Certains fabricants soutiennent que ces robots aideront à réduire le trafic sexuel, le commerce du sexe, les viols et les infections sexuellement transmissibles. Ils imaginent des maisons closes dotées de sexbots faits de fibres résistantes aux bactéries et d’orifices faciles à désinfecter. Mais que la disponibilité de sexbots puisse réduire le travail sexuel humain, la violence sexuelle ou la maladie, n’est que spéculations.
Précédemment, sur le sujet :
Pour la plupart des féministes, ces sexbots de type féminin visent à être le « partenaire soumis parfait ». Les robots n’ont pas la capacité innée de consentir, permettant aux utilisateurs de voir les femmes comme de simples jouets et de leur permettre d’assouvir des fantasmes violents, perpétuant ce que les activistes appellent la « culture du viol ».
Tout comme l’argument selon lequel les compartiments de train réservés aux femmes, dans certains pays, sont une réponse au harcèlement sexuel et aux agressions sexuelles, l’idée que les robots sexuels pourraient réduire le viol est profondément erronée. Cela suggère que la violence masculine, à l’égard des femmes, est innée et inévitable, et qu’elle ne peut être qu’atténuée et non empêchée. Ce n’est pas seulement insultant pour une vaste majorité d’hommes, mais c’est aussi un transfert total de la responsabilité du traitement de ces crimes à leurs victimes, les femmes et la société en général, tout en engendrant une certaine impunité pour les auteurs de ces crimes.
Le viol n’est pas un acte de passion sexuelle. C’est un crime violent.
Les partisans des Sexbots, quant à eux, font des affirmations similaires concernant des traitements bénéfiques potentiels pour la pédophilie. Shin Takagi, qui dit lutter contre les pulsions pédophiles, mais qui n’a jamais agi en conséquence, a fondé la société Trottla il y a plus d’une décennie pour fabriquer des poupées sexuelles enfantines.
Interviewé en 2016, Takagi décrivait son activité en disant :
Nous devrions accepter qu’il n’y a aucun moyen de changer les fétiches/ fantasmes de quelqu’un. J’aide les gens à exprimer leurs désirs, légalement et éthiquement. Ça ne vaut pas la peine de vivre si tu dois vivre avec un désir refoulé.

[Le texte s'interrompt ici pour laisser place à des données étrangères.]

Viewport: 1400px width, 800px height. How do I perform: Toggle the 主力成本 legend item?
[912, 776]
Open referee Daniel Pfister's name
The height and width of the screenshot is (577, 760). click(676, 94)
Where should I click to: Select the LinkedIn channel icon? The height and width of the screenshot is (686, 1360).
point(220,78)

Mais rien n’indique que les sexbots de type enfant empêchent ceux qui ont des pulsions pédophiles d’agir ou qu’ils empêchent ceux qui ont abusé sexuellement d’enfants de récidiver. Les experts ne savent pas si les poupées amplifieraient les pulsions ou les calmeraient. Et comme le font remarquer Cox-George et Bewley, le commentaire de Takagi (« ne vaut pas la peine d’être vécu ») peut être considéré comme une « menace de suicide par la manipulation ».
Jusqu’à présent, la recherche sur la pédophilie suggère qu’il peut y avoir des différences clés dans les zones du cerveau liées au contrôle des pulsions entre ceux qui agissent ou résistent aux pulsions pédophiles. Ainsi, les sexbots peuvent avoir des effets différents dans ces deux groupes, le cas échéant. De plus, une analyse de 2007 portant sur les traitements de la pédophilie, les traitements hormonaux qui réduisent les pulsions (castration chimique) et les thérapies cognitivo-comportementale, a conclu que » les pulsions peuvent être gérées, mais que l’attraction principale ne change pas « . Entre 10 et 50 % des pédophiles qui commettent des infractions récidivent.
Voilà un sujet de société d’un futur très proche qui devrait donner pas mal de travail aux chercheurs.
L’éditorial publié dans BMJ Sexual & Reproductive Health : I, Sex Robot: the health implications of the sex robot industry.